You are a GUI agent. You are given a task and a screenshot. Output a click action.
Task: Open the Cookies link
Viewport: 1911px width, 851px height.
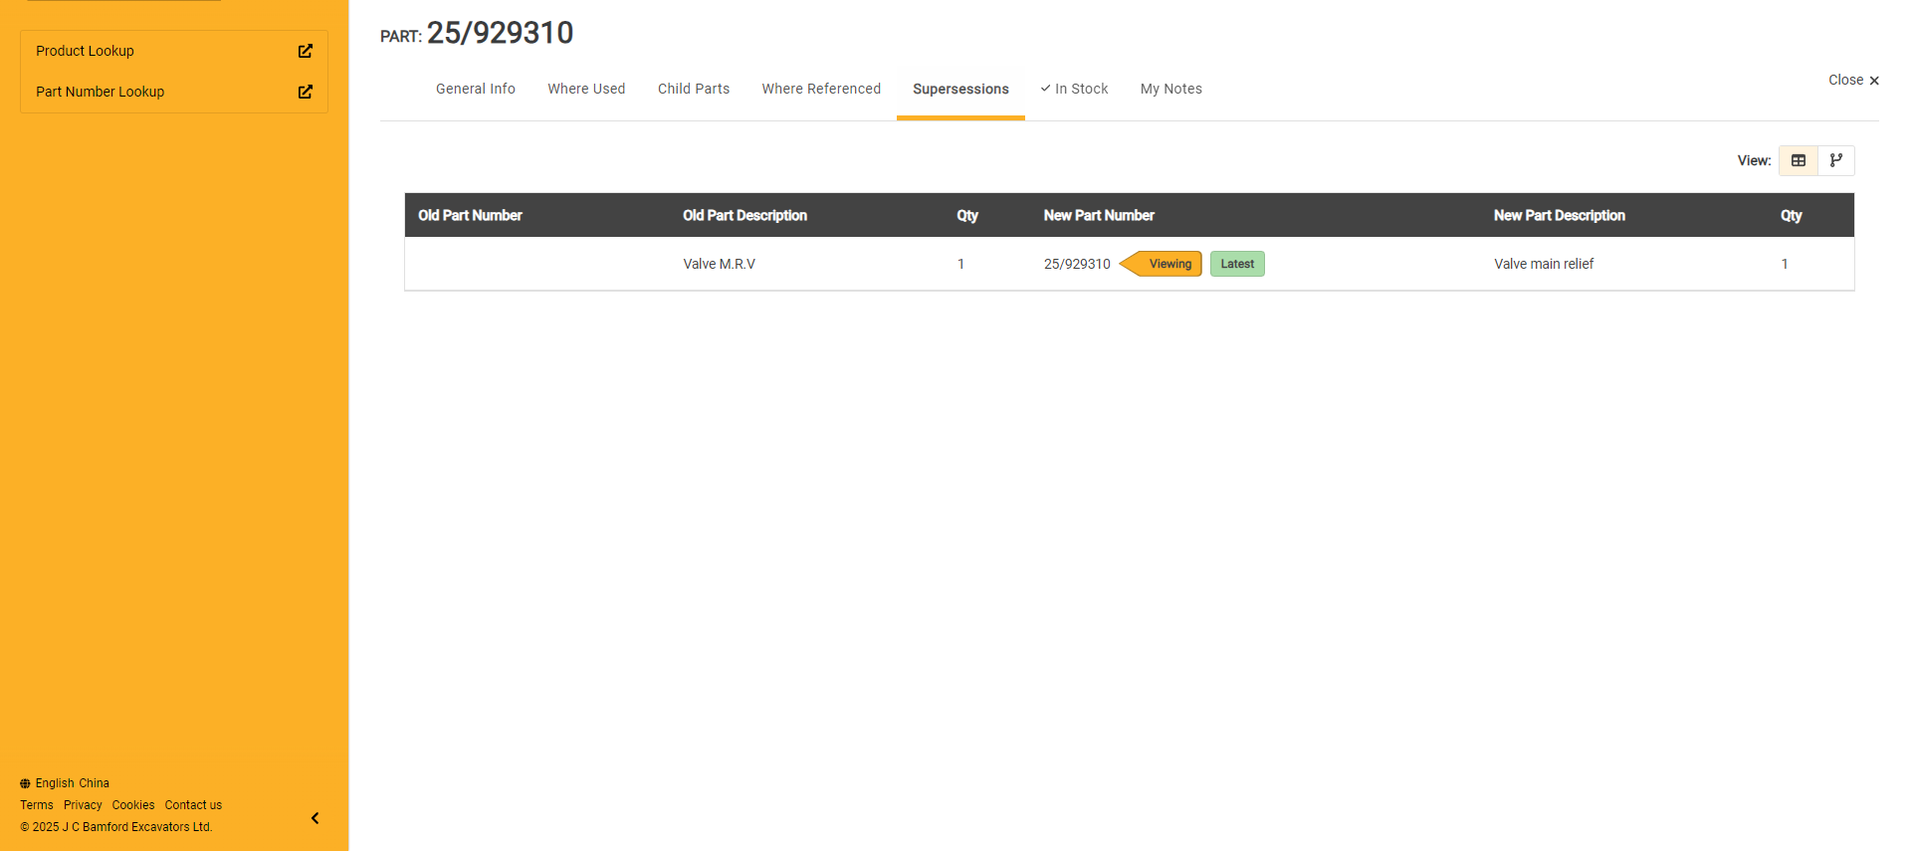pyautogui.click(x=133, y=805)
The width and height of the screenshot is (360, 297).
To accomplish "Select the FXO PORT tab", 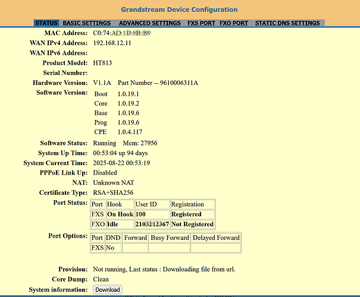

To do: Format every line of all the items above as one numbered list. Skip blank lines and leave out the pictures.

Solved problem:
1. You are a GUI agent. You are given a task and a screenshot. Output a click action.
2. Task: Open the Cookies link
3. Viewport: 1911px width, 851px height.
4. pyautogui.click(x=133, y=805)
5. The width and height of the screenshot is (360, 297).
6. To accomplish "Select the FXO PORT tab", 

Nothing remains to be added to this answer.